▶ **Excerpted passage**

A while back, I became a client moderator on my hosting company's forum in order to delete spammy posts outside of business hours. Yet the spammers gradually began to pile on more and more spam, and before I knew it, 20+ posts were coming in a day. Often times, they were at 4 AM when nobody could moderate. Although my host is 24/7, their support is too occupied to fill in on the forums. To make matters worse, all the CAPTCHAS we deployed on the forum would be cracked before a REAL user registered. I began to devise a bot that would crawl the forums searching for new topics, and then delete them if the post contained keywords that identified spam such as the "v word".
To implement this, I needed a bot that could
a). Use the open-uri library to load the forum, and delete offending topics
b). Scan HTML for certain patterns such as topics and post bodies
c). Classify spam based on the "PLOW" system, which i'll explain later
Before we get started, I would like to state the dependencies:
- Ruby and Rails 1.8.4/1.8.5 with Mongrel (easiest way to get a good appserver and the Ragel C compiler required for Hpricot)
- Hpricot (http://code.whytheluckystiff.net/hpricot)
To make the script reusable, I embedded the bot in a function called automate. It takes six variables, forum_url (url of the forum without http etc.), user, password, forums (an array of the id numbers of the forums to crawl), delete (specifies whether the bot is allowed to delete posts), and log (specifies whether deleted posts will be archived).
Because the bot is 214 lines of code, I will only focus on specific parts.
The first challenge was to find the urls of topics. Because the bot is not logged in, the topics/posts will appear as
aboutxxxx.html. After using GET on
/viewforum.php?f=xx, we retrieve the topics by scanning for
/about[0-9][0-9][0-9][0-9].html/.
One of the primary concerns when building the bot was bandwith usage. In order to reduce overhead, the bot would only crawl posts that were new. This meant the bot would keep a table of clean posts which would not be crawled again. This is assuming spammers won't piggy back on existing topics, but so far it hasn't been a problem.
When new topics are found,
Hpricot is required, and the bot logs in so it can see the user's email. One of the ways that spammers are identified are their use of .ru or .pl addresses, as the software automatically registers spammers with mail.ru.
In order to login, we fill in the following data:
path = "/login.php"
# Prepare POST data
data = "username=#{user}&password=#{password}&login=Log+In"
headers = {
'Referer' => 'http://' + forum_url,
'Content-Type' => 'application/x-www-form-urlencoded'
}
We can then login with
resp, data = http.post(path, data, headers).
Finally, we retrieve our session id with the following code:
cookie2 = resp.response['set-cookie'].split("=")[4].gsub("; path", "") cookie = resp.response['location'].gsub("http://#{forum_url}/index.php?sid=", "")
We append our session id to the headers, and then begin to crawl the postHpricot makes it easy to scrape html, and we can obtain the original poster, and the number of posts they have with the following code:
op = (doc/"span.name")[0].inner_html
number = (doc/"a.postdetails")[0].inner_html.gsub("Posts: ", "")

▶ **Material provided**
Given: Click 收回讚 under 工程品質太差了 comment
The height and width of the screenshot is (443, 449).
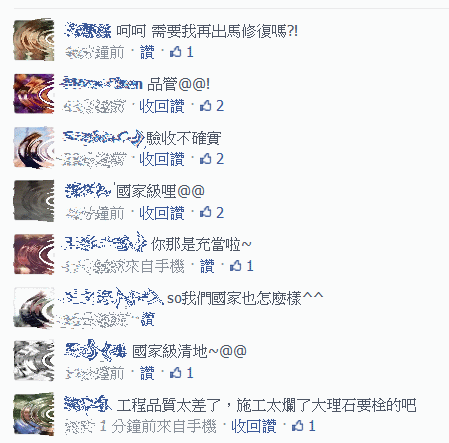Looking at the screenshot, I should [x=254, y=426].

▶ **Task objective**
Reproduce word for word the portion of the spam-bot write-up above that lies between "To implement this, I" and "will be archived).", inclusive.

▶ **Answer to the exercise**
To implement this, I needed a bot that could
a). Use the open-uri library to load the forum, and delete offending topics
b). Scan HTML for certain patterns such as topics and post bodies
c). Classify spam based on the "PLOW" system, which i'll explain later
Before we get started, I would like to state the dependencies:
- Ruby and Rails 1.8.4/1.8.5 with Mongrel (easiest way to get a good appserver and the Ragel C compiler required for Hpricot)
- Hpricot (http://code.whytheluckystiff.net/hpricot)
To make the script reusable, I embedded the bot in a function called automate. It takes six variables, forum_url (url of the forum without http etc.), user, password, forums (an array of the id numbers of the forums to crawl), delete (specifies whether the bot is allowed to delete posts), and log (specifies whether deleted posts will be archived).